Фет тем временем пробил грифом гитары обшивку акустической колонки, методично проколол первый динамик, потом — второй и третий.
Для советских подмостков такой прием был внове, но в Англии практиковался уже несколько лет. В Новом Свете же вообще поджигали гитары и даже испражнялись на них прилюдно малой нуждой.
— Прекратить бардак! — вдруг властно приказал знакомый голос.
Фет отвлекся от поверженной акустики, и гриф его гитары уперся в сцену.
— Нет подпольным абортам! — проскандировал отец, сложив ладони рупором. — Тебе что, очко порвали?
— Почти, — признался его сын, тяжело дыша.

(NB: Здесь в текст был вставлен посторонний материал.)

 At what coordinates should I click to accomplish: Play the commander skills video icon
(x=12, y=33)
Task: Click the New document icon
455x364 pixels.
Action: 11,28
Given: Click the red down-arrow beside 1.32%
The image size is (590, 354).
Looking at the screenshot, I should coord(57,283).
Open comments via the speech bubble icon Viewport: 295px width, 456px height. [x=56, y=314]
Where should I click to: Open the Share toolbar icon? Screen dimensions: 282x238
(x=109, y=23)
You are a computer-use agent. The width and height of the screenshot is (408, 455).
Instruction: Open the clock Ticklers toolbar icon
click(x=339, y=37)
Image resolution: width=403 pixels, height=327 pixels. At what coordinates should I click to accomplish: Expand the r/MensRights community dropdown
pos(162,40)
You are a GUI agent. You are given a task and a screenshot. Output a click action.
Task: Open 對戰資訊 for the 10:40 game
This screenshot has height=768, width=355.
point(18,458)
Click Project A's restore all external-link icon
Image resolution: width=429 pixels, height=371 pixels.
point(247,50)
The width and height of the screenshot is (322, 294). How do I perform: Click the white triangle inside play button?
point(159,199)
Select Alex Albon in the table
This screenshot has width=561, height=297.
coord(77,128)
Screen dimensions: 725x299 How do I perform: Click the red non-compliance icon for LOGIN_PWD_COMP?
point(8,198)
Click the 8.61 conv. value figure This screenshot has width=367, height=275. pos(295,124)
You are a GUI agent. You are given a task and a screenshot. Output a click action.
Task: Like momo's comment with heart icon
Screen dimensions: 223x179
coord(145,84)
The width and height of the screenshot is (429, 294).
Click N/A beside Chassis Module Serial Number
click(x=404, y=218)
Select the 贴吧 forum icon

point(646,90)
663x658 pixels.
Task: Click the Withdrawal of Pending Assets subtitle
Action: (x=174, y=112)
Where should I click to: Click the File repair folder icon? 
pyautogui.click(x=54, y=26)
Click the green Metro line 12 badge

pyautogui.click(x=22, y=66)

К удивлению, сверхпрочная советская аппаратура не была полностью изничтожена, Ободзинский каким-то чудом прорывался сквозь разорванный динамик, только теперь его голос напоминал писк комара:
— Герл, герл! О-о!
— Публичный дом закрывается на санобработку! — и адский Николай смачно шлепнул по заднице рубенсовской блондинки. — Сифилис и гонорею — под надежный контроль Минздрава!
— Идиот! — завизжала блондинка и, одергивая юбку, поспешила к выходу.
За ней, роняя семечки, поплелась ее подруга.
— «Долой хоккей, долой футбол! И прочая, и прочая! Предпочитаем спорт другой, шары в штанах ворочая!» — с чувством прочел отец и назвал автора: Маяковский. Из гражданской лирики. Вот какие стихи надо петь, сынок! А ты развел канитель с Лермонтовым, тьфу!
— Ты чего? Ты зачем моих телок? — нагло попер вперед Елфимов, но был остановлен кулаком с татуировкой, приставленным к его носу.
— Где ты был? — чуть не плача спросил у отца Фет. — Я нуждался в тебе!
— Работал над ан-га-же-ментом, — уклонился Николай от прямого ответа. — Есть дело, шпана! Ну-ка, ко мне! — и он поманил их пальцем.
Изо рта его пахло одеколоном «Гвоздика».
Все, кроме Фета, вынужденно сгрудились вокруг гостя, боясь, как бы он не выкинул что-нибудь более страшное.
— В кафешках вы работали или нет? Под ершика, сушки и килечку?
— Н-никогда! — пробормотал Рубашея.
— Значит, будете. Есть одно местечко, «Белый медведь». Днем мороженое, вечером — ершик.
— Клево! — вынужден был признать Елфимов.
— Значит, подписываем соглашение. Чирик за вечер. Пятерка моя, а остальные вы делите между собой.
— Не буду. Я не пойду, — выдохнул Фет.
— Сейчас, шпана! Это уже мое кровное. С сынком мы дело сами уладим!